→ **TASK SET**:
1. Sum up the posts about how strangers greet each other in two sentences.
2. Pick up the posts about how strangers greet each other after their final sentence and carry on for a short paragraph.

→ **PASSAGE GIVEN**:
## Begin

I always give a "Hello, how are you this morning/afternoon" and usually I'll get an answer. However, there are a few who will look at me and tell me to mind my own business.

Whenever I go to Southern part of Ohio, though everyone is friendly. Probably because the only people I really see down there I know, or they are amish.
 
I think its the times we live in. Stories like what happened to the victims of Gary Hilton, and the increase of population, you just don't know who that person is coming the other way on that trail. As for big cities, I've found that in New York city and Washinton D.C. people are just as polite as anywhere else, once you're off the street. It's like in the safty of a resturaunt or such is one thing, out on the street is another.

I know I'm a little leary of someone I see on a hiking trail in the woods. I watch them approach carefully, and if its a lone male, I tend to be between yellow and red alert. But in the city, while I watch who's close proximity to me, I'm not as quick to go on alert on a city street as a secluded spot in the woods. Call it herd mentality, but in general, most people will feel safer in the middle of Times Square than a patch of woods out someplace with some lone guy and a pit bull coming towards them. I know I've seen a big difference in how people react to me when I have Karen with me, or I'm alone. The presence of a woman makes you seem less of a threat.

I think people are more aware of crime in the boonies than they were in years past because of media reporting.

And then, theres always those re-runs of Deliverence.:D
 
Thinking about it, there's a lot of honor in everyone just minding their own business and not reading too much into anyone's particular actions.

But a lot of times, it's culture and local mores. Here in the big city, I make no real effort to acknowledge any particular stranger in the street. If I make eye contact, I'll smile, maybe say "Hi", but that's about it. Most folks are out and about on task. Go walk up in the local trails and parks, and the tone is more friendly, folks tend to exchange a courteous word or two. If someone doesn't, I don't pay any particular mind.

One thing that amuses me in to some parts of the country is how slow folks do things. Here in the big city, a transaction tends to be business only, maybe nice banter if the situation allows. Some places, folks seem to move slowly, are willing to strike up a conversation, chew the cud for awhile, and the locals waiting in line don't seem to mind, or even join in. In the big city, that would be considered rude.

And it doesn't always follow reputation. I've been in some backwater places where folks were rather chilly in reception. And I've always pleasantly reminded how friendly folks in NYC are. Go figure.

## End

→ **Source data**:
## Begin

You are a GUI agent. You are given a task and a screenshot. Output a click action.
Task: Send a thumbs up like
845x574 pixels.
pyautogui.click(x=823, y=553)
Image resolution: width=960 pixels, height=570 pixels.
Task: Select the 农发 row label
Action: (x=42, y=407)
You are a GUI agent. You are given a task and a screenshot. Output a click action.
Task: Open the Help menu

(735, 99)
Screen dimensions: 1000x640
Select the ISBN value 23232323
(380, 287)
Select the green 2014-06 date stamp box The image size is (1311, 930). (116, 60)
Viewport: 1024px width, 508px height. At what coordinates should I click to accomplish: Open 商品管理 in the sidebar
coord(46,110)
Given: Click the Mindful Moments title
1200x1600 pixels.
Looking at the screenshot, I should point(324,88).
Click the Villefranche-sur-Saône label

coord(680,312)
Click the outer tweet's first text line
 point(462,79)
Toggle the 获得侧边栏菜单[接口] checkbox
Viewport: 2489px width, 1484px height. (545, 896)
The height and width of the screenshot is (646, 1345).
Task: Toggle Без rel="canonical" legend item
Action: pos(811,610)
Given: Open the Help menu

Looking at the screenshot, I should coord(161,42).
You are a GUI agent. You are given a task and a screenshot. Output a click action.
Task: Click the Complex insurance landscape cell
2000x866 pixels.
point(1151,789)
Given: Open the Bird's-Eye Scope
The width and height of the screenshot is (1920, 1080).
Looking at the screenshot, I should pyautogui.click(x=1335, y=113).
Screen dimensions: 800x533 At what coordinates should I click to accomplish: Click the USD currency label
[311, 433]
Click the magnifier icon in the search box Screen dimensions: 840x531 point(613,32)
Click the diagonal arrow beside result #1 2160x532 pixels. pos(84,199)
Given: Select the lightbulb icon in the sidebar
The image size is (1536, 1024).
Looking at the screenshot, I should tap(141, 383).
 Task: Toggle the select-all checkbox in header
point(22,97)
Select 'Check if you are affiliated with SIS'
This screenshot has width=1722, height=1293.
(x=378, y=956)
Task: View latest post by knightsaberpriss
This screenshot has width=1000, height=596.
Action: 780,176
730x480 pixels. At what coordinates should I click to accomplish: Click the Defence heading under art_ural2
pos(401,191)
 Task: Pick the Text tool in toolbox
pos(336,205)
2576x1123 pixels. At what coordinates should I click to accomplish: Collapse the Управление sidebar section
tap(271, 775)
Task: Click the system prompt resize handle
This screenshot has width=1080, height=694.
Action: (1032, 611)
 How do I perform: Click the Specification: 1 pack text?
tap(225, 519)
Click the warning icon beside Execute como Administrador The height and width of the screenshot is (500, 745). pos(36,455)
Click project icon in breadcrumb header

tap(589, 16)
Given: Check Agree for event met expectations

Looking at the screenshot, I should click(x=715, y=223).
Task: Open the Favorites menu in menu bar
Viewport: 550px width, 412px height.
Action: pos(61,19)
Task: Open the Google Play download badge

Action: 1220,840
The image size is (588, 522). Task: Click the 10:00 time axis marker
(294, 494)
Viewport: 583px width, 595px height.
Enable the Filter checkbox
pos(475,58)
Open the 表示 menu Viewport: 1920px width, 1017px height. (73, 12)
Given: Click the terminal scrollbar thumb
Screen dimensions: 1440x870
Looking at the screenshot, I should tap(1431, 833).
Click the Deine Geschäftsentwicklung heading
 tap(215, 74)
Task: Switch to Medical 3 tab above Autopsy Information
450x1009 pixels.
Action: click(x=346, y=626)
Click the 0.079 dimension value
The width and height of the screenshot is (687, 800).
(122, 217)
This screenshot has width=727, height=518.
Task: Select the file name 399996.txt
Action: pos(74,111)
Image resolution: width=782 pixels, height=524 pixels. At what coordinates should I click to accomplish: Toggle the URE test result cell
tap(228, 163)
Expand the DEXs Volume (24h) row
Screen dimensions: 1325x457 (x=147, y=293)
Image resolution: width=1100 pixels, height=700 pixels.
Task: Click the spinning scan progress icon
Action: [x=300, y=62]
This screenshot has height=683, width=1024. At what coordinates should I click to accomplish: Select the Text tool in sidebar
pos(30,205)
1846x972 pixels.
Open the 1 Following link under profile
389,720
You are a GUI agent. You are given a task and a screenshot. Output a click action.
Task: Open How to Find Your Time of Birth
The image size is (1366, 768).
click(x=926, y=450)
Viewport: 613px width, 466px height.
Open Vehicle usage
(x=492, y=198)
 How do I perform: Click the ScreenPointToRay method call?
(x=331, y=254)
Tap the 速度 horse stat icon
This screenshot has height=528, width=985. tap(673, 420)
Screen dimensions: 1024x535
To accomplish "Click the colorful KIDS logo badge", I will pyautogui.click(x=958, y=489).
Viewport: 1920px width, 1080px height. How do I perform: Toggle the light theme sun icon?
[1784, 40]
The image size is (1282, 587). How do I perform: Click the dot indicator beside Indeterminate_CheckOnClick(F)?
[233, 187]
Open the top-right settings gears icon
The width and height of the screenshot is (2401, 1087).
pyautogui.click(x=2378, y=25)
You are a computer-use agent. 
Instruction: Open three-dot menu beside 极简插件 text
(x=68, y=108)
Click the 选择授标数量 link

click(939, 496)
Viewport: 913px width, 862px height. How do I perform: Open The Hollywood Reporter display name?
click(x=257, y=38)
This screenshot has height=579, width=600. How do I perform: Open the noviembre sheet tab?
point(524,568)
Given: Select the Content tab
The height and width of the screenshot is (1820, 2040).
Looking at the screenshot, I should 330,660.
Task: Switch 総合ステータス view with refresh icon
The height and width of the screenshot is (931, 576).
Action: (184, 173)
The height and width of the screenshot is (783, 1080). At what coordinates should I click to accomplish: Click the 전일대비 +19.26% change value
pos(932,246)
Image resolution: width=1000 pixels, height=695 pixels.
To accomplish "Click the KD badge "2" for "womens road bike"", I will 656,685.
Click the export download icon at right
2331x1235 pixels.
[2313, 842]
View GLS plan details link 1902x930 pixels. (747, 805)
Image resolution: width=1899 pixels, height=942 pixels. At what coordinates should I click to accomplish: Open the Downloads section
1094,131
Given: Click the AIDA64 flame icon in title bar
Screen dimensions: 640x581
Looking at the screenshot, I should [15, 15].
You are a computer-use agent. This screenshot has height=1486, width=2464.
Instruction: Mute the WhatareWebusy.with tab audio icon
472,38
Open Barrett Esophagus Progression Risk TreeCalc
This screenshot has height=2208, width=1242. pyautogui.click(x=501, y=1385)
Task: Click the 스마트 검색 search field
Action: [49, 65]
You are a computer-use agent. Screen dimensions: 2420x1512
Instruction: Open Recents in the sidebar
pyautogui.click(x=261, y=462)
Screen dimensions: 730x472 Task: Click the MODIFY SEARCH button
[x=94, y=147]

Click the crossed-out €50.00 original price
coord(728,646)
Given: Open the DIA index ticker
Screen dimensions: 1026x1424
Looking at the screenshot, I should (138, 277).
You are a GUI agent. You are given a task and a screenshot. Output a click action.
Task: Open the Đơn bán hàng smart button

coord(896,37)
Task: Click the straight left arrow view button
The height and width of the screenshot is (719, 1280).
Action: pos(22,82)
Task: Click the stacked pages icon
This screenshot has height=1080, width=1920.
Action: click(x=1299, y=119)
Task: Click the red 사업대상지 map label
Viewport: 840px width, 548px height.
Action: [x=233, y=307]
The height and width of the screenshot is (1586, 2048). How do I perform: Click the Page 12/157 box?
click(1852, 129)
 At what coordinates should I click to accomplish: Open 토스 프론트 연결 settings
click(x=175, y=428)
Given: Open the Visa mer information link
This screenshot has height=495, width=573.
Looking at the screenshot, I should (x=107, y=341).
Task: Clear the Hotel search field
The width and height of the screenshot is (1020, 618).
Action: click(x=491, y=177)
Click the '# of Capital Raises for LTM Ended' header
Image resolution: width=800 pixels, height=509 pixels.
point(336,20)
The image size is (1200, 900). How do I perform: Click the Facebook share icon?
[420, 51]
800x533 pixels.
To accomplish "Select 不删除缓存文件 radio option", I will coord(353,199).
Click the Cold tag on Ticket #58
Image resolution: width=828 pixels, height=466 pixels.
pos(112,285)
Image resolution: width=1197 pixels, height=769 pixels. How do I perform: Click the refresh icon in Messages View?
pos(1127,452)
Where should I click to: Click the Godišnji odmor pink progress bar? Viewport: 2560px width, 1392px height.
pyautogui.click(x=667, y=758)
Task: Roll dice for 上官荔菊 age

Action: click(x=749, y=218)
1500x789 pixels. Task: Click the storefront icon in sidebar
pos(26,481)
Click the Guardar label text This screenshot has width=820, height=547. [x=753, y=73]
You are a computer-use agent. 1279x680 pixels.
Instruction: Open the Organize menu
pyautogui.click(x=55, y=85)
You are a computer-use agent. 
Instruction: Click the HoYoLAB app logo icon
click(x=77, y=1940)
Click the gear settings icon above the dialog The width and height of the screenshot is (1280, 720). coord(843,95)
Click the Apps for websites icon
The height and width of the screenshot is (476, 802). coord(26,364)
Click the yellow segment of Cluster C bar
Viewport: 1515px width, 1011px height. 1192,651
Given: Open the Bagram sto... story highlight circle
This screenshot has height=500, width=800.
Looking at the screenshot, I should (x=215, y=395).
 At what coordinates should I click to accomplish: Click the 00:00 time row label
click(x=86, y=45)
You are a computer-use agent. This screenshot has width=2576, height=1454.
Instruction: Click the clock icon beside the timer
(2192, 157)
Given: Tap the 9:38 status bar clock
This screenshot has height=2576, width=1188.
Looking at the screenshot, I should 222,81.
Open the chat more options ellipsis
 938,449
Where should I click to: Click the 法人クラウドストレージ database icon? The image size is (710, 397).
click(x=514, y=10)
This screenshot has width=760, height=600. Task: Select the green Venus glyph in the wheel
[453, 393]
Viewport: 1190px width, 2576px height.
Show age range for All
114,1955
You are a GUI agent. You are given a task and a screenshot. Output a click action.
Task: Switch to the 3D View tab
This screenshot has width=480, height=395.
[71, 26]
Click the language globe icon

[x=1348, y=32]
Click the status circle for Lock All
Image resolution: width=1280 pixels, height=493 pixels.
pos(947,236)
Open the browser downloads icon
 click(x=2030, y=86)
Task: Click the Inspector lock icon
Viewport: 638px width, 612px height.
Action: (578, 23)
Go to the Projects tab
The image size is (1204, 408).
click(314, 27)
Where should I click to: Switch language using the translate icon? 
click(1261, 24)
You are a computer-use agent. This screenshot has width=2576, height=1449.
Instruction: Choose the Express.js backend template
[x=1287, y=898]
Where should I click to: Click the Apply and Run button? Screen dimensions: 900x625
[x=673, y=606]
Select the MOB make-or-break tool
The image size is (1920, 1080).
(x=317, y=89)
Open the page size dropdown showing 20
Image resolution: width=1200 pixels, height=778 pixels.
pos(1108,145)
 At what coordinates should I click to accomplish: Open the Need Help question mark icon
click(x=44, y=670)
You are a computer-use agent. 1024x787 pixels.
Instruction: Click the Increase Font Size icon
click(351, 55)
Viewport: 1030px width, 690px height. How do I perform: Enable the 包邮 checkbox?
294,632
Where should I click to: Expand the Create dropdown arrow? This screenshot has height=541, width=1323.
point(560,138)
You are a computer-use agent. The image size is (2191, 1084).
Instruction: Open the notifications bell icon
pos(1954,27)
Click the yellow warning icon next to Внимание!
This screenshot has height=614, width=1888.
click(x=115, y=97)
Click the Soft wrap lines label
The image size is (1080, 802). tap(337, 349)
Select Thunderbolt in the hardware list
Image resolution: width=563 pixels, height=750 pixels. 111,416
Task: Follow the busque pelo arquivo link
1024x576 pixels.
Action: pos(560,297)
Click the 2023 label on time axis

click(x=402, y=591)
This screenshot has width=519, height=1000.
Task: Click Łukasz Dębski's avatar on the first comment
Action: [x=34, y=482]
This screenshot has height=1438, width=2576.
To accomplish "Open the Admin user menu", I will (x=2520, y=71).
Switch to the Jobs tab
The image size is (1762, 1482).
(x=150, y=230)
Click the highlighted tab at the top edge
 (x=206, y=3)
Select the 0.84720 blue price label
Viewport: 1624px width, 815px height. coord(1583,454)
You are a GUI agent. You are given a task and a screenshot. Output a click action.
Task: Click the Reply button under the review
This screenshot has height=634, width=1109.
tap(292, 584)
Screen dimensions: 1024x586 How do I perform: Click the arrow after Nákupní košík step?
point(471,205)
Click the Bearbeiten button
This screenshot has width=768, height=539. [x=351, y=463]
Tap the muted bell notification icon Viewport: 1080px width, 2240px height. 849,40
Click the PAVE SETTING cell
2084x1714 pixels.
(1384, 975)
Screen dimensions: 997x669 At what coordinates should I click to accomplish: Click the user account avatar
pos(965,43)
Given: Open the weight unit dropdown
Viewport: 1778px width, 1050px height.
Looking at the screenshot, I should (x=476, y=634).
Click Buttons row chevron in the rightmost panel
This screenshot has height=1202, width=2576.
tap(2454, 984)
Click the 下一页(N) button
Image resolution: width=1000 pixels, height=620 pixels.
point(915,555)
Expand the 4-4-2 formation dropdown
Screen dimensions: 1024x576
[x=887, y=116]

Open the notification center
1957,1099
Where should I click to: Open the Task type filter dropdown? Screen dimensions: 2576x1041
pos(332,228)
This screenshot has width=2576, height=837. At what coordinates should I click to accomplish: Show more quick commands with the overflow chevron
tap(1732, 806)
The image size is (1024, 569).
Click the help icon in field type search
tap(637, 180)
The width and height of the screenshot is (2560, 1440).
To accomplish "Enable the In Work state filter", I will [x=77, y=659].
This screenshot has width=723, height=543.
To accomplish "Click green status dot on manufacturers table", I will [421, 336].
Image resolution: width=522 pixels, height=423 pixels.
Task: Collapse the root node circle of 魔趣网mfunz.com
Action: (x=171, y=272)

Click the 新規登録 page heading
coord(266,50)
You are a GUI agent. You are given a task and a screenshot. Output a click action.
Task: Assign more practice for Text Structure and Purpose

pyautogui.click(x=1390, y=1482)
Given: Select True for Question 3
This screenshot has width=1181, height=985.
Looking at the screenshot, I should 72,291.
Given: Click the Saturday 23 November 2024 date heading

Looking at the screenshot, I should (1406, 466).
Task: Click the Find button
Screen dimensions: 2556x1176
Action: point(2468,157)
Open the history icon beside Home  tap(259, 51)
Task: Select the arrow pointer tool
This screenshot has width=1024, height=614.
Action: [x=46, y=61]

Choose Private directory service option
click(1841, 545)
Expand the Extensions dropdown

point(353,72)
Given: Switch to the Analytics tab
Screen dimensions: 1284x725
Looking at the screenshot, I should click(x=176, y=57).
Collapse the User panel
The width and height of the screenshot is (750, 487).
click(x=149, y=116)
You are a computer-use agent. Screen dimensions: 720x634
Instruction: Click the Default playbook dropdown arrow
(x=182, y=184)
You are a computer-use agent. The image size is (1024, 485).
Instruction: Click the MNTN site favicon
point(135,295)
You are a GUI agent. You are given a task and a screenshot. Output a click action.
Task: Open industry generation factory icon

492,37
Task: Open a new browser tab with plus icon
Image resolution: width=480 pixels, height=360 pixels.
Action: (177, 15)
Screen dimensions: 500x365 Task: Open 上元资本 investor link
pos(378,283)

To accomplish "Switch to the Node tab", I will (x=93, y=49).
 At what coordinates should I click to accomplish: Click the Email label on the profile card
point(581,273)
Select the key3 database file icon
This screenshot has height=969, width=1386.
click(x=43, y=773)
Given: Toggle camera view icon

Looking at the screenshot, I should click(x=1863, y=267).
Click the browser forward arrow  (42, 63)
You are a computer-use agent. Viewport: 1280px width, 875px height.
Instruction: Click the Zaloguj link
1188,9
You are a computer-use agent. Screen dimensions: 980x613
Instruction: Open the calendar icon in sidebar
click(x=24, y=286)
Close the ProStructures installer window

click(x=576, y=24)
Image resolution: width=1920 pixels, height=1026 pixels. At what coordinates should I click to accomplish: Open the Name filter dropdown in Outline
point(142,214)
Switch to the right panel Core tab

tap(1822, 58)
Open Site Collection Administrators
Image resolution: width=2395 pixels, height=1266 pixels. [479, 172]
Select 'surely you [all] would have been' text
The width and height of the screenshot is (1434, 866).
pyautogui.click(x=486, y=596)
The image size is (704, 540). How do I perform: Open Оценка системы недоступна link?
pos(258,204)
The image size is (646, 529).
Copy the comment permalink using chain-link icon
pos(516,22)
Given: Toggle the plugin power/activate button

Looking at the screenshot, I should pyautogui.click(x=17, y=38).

## End

→ **ANSWERS TO THE EXERCISES**:
1. Most people return a greeting, though a few say to mind your own business, and the posts tie this wariness to the times, crime stories in the media, and a growing population, with more caution felt toward a lone stranger on a wooded trail than on a busy city street. Local custom matters too: city folks keep to their tasks while trail walkers and some slower places are chattier, yet friendliness doesn't always match a place's reputation, since some backwater spots are chilly and New York has proved friendly.

2.
 
<chiming in... while at the same time totally ignoring Pit's question>




:p

Silly Cannuk.... sigh.

I tend to say good morning to most of the people I see on the street around my home, but I tend to keep to myself when in the much bigger town I work in. Funny, but remembering when I did work in the city, I learned to ignore the people that said Hi or Good morning or whatever, because 8 out of 10 times it turned out to be someone pan handling for spare change.... or a knife welding crazy cunnuk from the great white northern ontario, I could never tell them apart. :D
 
I think a little understanding of the envoirments might help. I grew up in NYC and am now living in Atlanta. I have traveled to about 25 countries in the world and worked for two years in both Hong Kong and London.

Generally, the less densely populated an area the more courteous or friendly the people. This makes sense doesn't it? People in less dense areas have a history of needing the help of others to survive - think of the American west as the US expanded. Also, it can be lonely alone so people want to meet others.

In cities and more dense areas, people rely upon the infrastructure of government and stores. The population tends to be more transient with different ethnic group and their customs. Finally, in really crowed areas it is respectful to respect other's "space". It is difficult to get away from people so you don't intrude upon them.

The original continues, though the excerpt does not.